ValueError: too many values to unpack (expected 2)

ramesh · November 20, 2017, 12:43am

This is not a CSV. The Header and values need to be , (comma) separated (not Tab or spaces).

Judywawira · November 20, 2017, 12:48am

I copied the wrong file

id,boneage,male
1377,180,False
1378,12,False
1379,94,False
1380,120,True
1381,82,False
1382,138,True
1383,150,True

Is my file

ramesh · November 20, 2017, 1:06am

Now i understand - That’s not the format the Image Classifier expects in the CSV. It needs to be -
<image_id>,label

If you remove the male column from the csv file, it will should work fine. I am assuming you are trying to predict the bonnage column.

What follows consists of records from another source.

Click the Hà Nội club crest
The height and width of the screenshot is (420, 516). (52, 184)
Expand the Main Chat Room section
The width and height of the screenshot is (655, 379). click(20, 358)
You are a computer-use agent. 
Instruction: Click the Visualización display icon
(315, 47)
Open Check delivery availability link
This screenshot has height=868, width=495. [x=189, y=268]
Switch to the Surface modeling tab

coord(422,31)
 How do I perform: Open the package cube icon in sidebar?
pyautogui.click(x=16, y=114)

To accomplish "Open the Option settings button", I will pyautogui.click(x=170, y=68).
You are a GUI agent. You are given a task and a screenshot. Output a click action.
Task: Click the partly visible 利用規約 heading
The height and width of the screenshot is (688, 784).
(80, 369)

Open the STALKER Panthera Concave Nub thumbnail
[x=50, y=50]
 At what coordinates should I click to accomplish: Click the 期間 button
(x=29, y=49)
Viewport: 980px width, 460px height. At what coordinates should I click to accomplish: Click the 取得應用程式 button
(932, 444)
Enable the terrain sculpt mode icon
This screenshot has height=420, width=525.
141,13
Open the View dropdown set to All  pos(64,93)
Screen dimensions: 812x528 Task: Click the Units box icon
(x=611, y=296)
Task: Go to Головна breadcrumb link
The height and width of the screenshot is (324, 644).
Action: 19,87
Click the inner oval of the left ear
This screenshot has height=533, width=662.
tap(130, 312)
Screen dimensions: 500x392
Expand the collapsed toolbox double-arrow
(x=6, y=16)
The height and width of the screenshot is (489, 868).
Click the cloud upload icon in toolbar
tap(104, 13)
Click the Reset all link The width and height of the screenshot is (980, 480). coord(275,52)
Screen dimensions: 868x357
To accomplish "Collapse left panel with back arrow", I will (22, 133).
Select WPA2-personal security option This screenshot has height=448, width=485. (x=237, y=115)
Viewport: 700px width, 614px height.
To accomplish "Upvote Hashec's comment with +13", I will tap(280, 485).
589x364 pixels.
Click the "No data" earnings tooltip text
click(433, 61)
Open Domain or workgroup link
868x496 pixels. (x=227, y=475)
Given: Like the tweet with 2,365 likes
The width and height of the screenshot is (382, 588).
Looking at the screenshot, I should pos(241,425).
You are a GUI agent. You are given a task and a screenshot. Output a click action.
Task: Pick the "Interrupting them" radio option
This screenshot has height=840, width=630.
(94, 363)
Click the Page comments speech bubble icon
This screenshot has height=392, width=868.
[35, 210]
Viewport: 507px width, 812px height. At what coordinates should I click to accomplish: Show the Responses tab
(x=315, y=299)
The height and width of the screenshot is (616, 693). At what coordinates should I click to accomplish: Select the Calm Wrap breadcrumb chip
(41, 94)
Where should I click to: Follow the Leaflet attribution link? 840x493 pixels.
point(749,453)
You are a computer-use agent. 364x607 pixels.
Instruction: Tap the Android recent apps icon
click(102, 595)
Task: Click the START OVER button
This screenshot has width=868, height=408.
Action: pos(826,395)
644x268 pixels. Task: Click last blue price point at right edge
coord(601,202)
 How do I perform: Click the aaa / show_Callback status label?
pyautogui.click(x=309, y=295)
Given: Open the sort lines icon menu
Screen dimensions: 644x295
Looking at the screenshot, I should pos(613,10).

You can also check Yannet’s Notebook on boneage dataset - https://github.com/yanneta/pytorch-tutorials/tree/master/bone-age

Judywawira · November 20, 2017, 1:24am

But the Gender is important – I thought using the Multilabelled dataset would allow me to parse more than one label to a dataset – Maybe @jeremy will have some suggestions on how to do this

I am also getting really low accuracy in the 20 % - similar to the notebook from Yannet

memetzgz · November 20, 2017, 1:49am

@Judywawira, what ages are the images from? Perhaps gender is not so important if the images are from young children. Or, if you want to see if gender is important, you could try training separate models for males and females . . .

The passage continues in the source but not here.